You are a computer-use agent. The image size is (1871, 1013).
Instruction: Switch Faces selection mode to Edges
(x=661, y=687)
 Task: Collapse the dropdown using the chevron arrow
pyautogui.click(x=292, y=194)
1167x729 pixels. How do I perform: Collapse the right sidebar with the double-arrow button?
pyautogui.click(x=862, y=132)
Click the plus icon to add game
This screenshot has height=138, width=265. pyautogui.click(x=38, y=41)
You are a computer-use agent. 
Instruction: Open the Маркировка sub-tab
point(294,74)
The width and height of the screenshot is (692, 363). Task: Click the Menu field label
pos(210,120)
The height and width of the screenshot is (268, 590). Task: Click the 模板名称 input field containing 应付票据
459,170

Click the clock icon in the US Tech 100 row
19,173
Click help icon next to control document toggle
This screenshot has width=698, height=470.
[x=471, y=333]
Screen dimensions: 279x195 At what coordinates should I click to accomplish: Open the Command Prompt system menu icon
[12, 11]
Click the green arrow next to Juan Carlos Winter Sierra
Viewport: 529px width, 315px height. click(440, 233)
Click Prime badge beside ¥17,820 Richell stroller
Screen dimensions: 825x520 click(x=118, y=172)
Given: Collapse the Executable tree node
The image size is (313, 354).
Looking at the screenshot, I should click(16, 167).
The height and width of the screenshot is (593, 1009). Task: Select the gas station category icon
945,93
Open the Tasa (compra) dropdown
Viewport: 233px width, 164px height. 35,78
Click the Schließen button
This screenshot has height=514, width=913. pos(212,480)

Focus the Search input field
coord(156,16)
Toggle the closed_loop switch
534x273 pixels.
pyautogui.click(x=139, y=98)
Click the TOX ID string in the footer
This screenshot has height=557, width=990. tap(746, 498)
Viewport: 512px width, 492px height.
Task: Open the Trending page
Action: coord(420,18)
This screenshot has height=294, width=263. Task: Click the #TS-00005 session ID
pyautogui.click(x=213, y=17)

-------

Given exercise: Copy every line of the material above exactly as it stands, changing nothing.

Problem solution:
You are a computer-use agent. The image size is (1871, 1013).
Instruction: Switch Faces selection mode to Edges
(x=661, y=687)
 Task: Collapse the dropdown using the chevron arrow
pyautogui.click(x=292, y=194)
1167x729 pixels. How do I perform: Collapse the right sidebar with the double-arrow button?
pyautogui.click(x=862, y=132)
Click the plus icon to add game
This screenshot has height=138, width=265. pyautogui.click(x=38, y=41)
You are a computer-use agent. 
Instruction: Open the Маркировка sub-tab
point(294,74)
The width and height of the screenshot is (692, 363). Task: Click the Menu field label
pos(210,120)
The height and width of the screenshot is (268, 590). Task: Click the 模板名称 input field containing 应付票据
459,170

Click the clock icon in the US Tech 100 row
19,173
Click help icon next to control document toggle
This screenshot has width=698, height=470.
[x=471, y=333]
Screen dimensions: 279x195 At what coordinates should I click to accomplish: Open the Command Prompt system menu icon
[12, 11]
Click the green arrow next to Juan Carlos Winter Sierra
Viewport: 529px width, 315px height. click(440, 233)
Click Prime badge beside ¥17,820 Richell stroller
Screen dimensions: 825x520 click(x=118, y=172)
Given: Collapse the Executable tree node
The image size is (313, 354).
Looking at the screenshot, I should click(16, 167).
The height and width of the screenshot is (593, 1009). Task: Select the gas station category icon
945,93
Open the Tasa (compra) dropdown
Viewport: 233px width, 164px height. 35,78
Click the Schließen button
This screenshot has height=514, width=913. pos(212,480)

Focus the Search input field
coord(156,16)
Toggle the closed_loop switch
534x273 pixels.
pyautogui.click(x=139, y=98)
Click the TOX ID string in the footer
This screenshot has height=557, width=990. tap(746, 498)
Viewport: 512px width, 492px height.
Task: Open the Trending page
Action: coord(420,18)
This screenshot has height=294, width=263. Task: Click the #TS-00005 session ID
pyautogui.click(x=213, y=17)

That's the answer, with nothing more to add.